If downloading an entire project using the Download Now button, you will need to download the spatial data separately from the single-cell and single-nuclei gene expression data. If creating and downloading a custom dataset by using the Add to Dataset button, you will be able to select both Single-cell and Spatial to be included in the download. Alternatively, you can download all of the spatial transcriptomic data from the Portal on the Portal-wide Downloads page.

For all spatial transcriptomics libraries, a SCPCL000000_spatial folder will be nested inside the corresponding sample folder in the download. Inside that folder will be the following folders and files:

A raw_feature_bc_matrix folder containing the unfiltered counts files
A filtered_feature_bc_matrix folder containing the filtered counts files
A spatial folder containing images and position information
A SCPCL000000_spaceranger-summary.html file containing the summary html report provided by Space Ranger
A SCPCL000000_metadata.json file containing library processing information.

A full description of all files included in the download for spatial transcriptomics libraries can also be found in the spaceranger count documentation.

Every download also includes a single spatial_metadata.tsv file containing metadata for all libraries included in the download.

Bulk RNA-seq

Some projects include samples that were sequenced using bulk RNA-seq alongside any single-cell and/or single-nucleus RNA-seq. For more details on including bulk RNA-seq in your download, see the documentation on download options.

A separate folder labeled with the project accession ID and _bulk suffix will be included for each project containing bulk RNA-seq in the download. This folder contains two tab-separated value files, SCPCP000000_bulk_quant.tsv and SCPCP000000_bulk_metadata.tsv. The SCPCP000000_bulk_quant.tsv file contains a gene by sample matrix (each row a gene, each column a sample) containing raw gene expression counts quantified by salmon. The SCPCP000000_bulk_metadata.tsv file contains associated metadata for all samples with bulk RNA-seq data.
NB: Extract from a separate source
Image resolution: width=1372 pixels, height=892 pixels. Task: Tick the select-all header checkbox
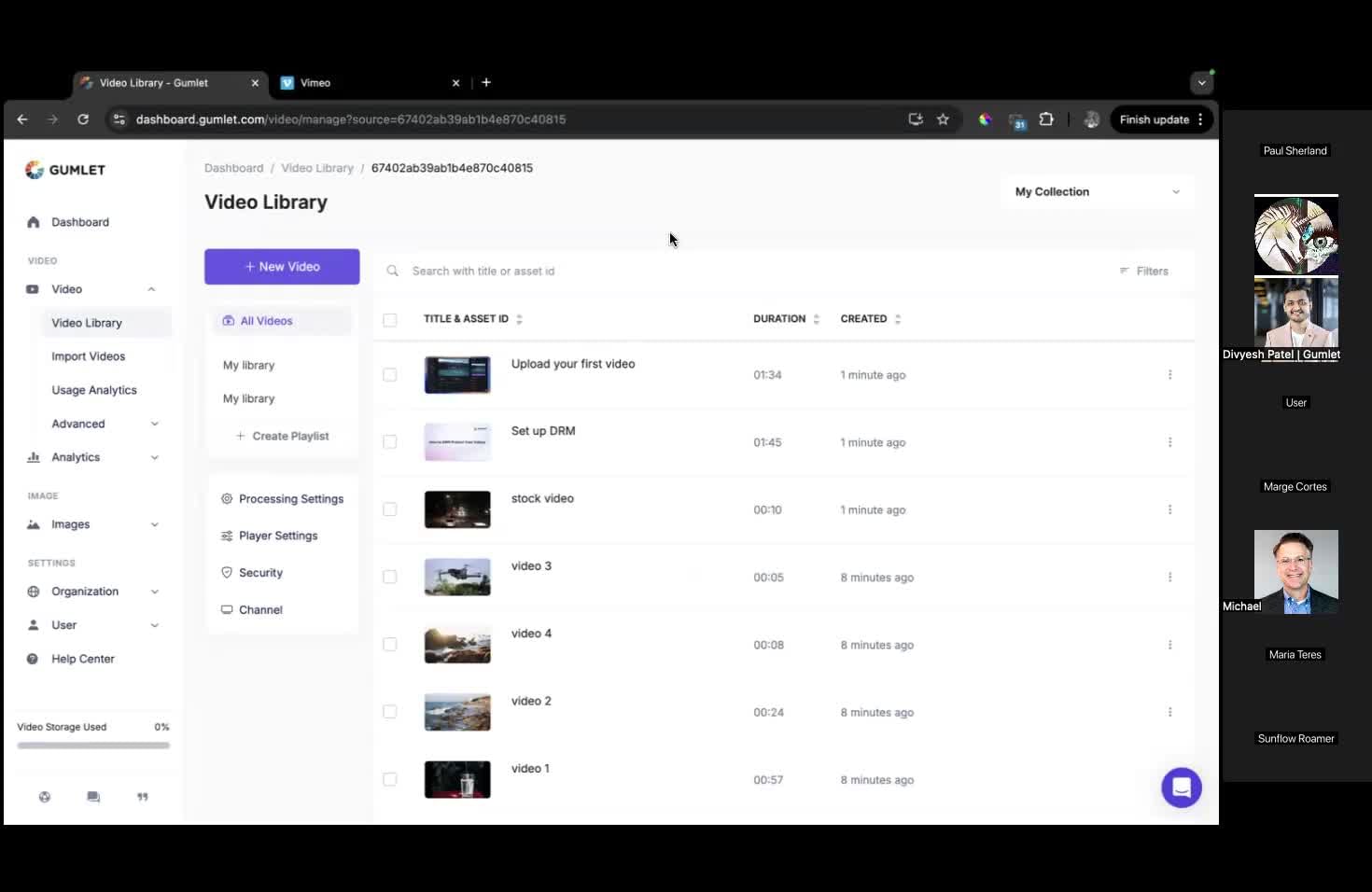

This file will contain fields equivalent to those found in the single-cell_metadata.tsv related to processing the sample, but will not contain patient or disease specific metadata (e.g. age, sex, diagnosis, subdiagnosis, tissue_location, or disease_timing). See also processing bulk RNA samples.

Programmatic downloads from the ScPCA Portal

We provide an R package, ScPCAr, to facilitate programmatic access to the ScPCA Portal. This package allows you to search for and download data from the ScPCA Portal directly within R.

An example of basic usage of the ScPCAr package follows:

library(ScPCAr)

# First, look at the terms of use
view_terms()

# Get an authentication token for use with the ScPCA Portal
auth_token <- get_auth(email = "your.email@example.com", agree = TRUE)

# Get the sample metadata for a project
sample_metadata <- get_sample_metadata(project_id = "SCPCP000001")

# Download data for a sample
# this function returns a vector of the downloaded file paths
file_paths <- download_sample(
  sample_id = "SCPCS000001",
  auth_token = auth_token,
  destination = "scpca_data",
  format = "sce"
)

# select and read in the processed SingleCellExperiment object
processed_data <- grep("_processed.rds$", file_paths)
sce <- readRDS(processed_data)

Please see the package documentation for more details about installation and usage. Source code for the package can be found on GitHub. Information about working with downloaded files can be found in our Getting started with an ScPCA dataset guide.